Conab, the official Brazilian ag bureau, pegs the crop at 9.36m tonnes, with Safras e Mercado this week talking of an even bigger result, of 10.94m tonnes.
But it is especially beneficial to achieve a bumper crop when prices are high, and when the country’s default import supplier, Argentina, looks like suffering a howler.
The Rosario grains exchange overnight, citing La Nina-inspired dryness, cut its forecast for Argentina’s forthcoming, 2022-23 harvest by 1.2m tonnes to 16.5m tonnes – a seven-year low, and down 6.5m tonnes from last season.
And this when stocks, already forecast by the US Department of Agriculture shrinking to 1.43m tonnes over the season, offer only modest scope for further drawdown to support trade.
So Argentina’s exports, which the USDA estimates at 16.50m tonnes for 2020-21, look like falling sharply too – potentially also to a seven-year low.
Not that Argentina’s poor harvest swill go unnoticed on the global market.

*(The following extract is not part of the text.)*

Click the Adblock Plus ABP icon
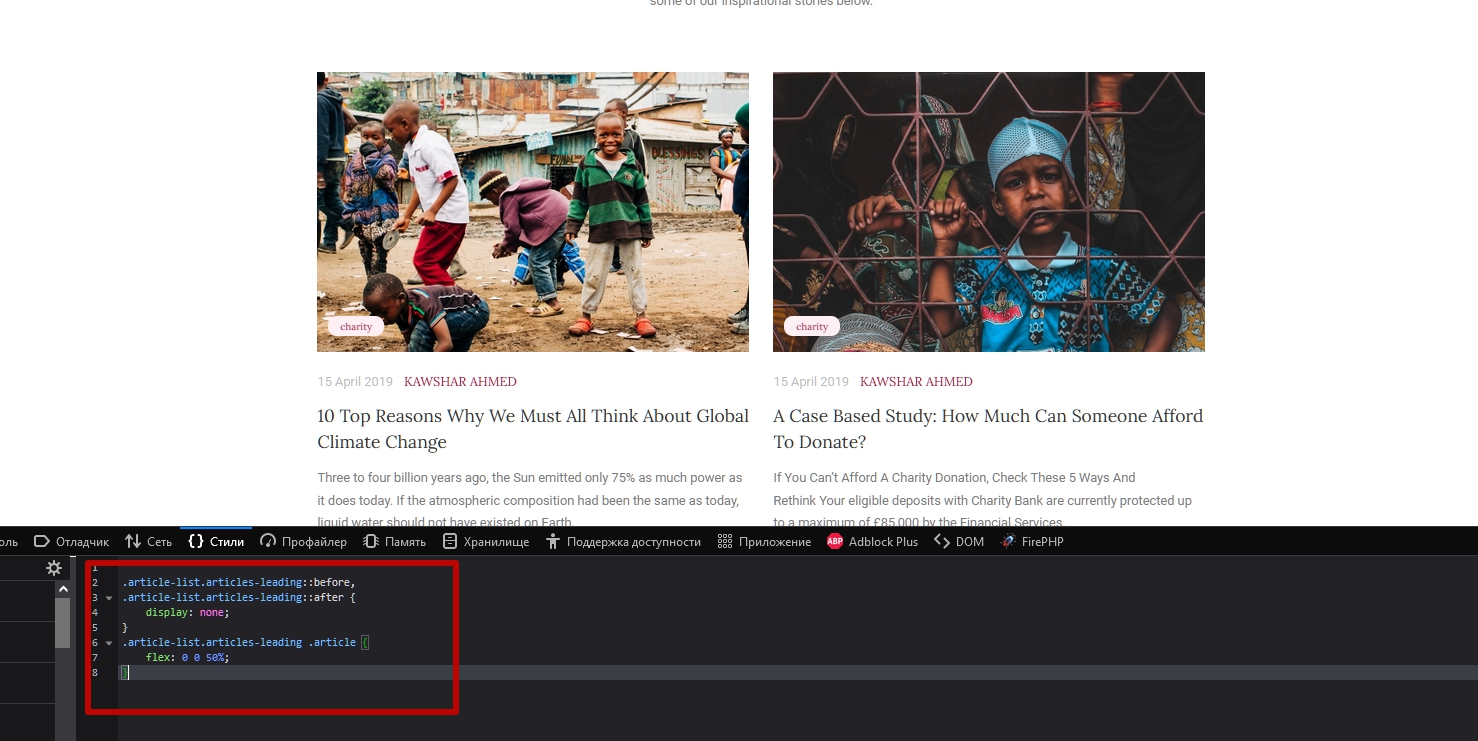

Importers in the likes of central and north Africa, and the Middle East, have been expanding wheat purchases from South America – whether from Argentina, or in fact from Brazil, which thanks to geography has been using largest harvests of late to boost exports as well as stem buy-ins.
These importers will now need to look elsewhere to make up these supplies, at a time when Russia looks the only major wheat origin with much spare export potential.
It appears an unfortunate time for importers to be raising their reliance on Russia, when the country is in the geopolitical doghouse.
Argentina, meanwhile, will miss out on a chance to bolster its credentials as an exporter – and more importantly grab more of the foreign currency which it so desperately needs.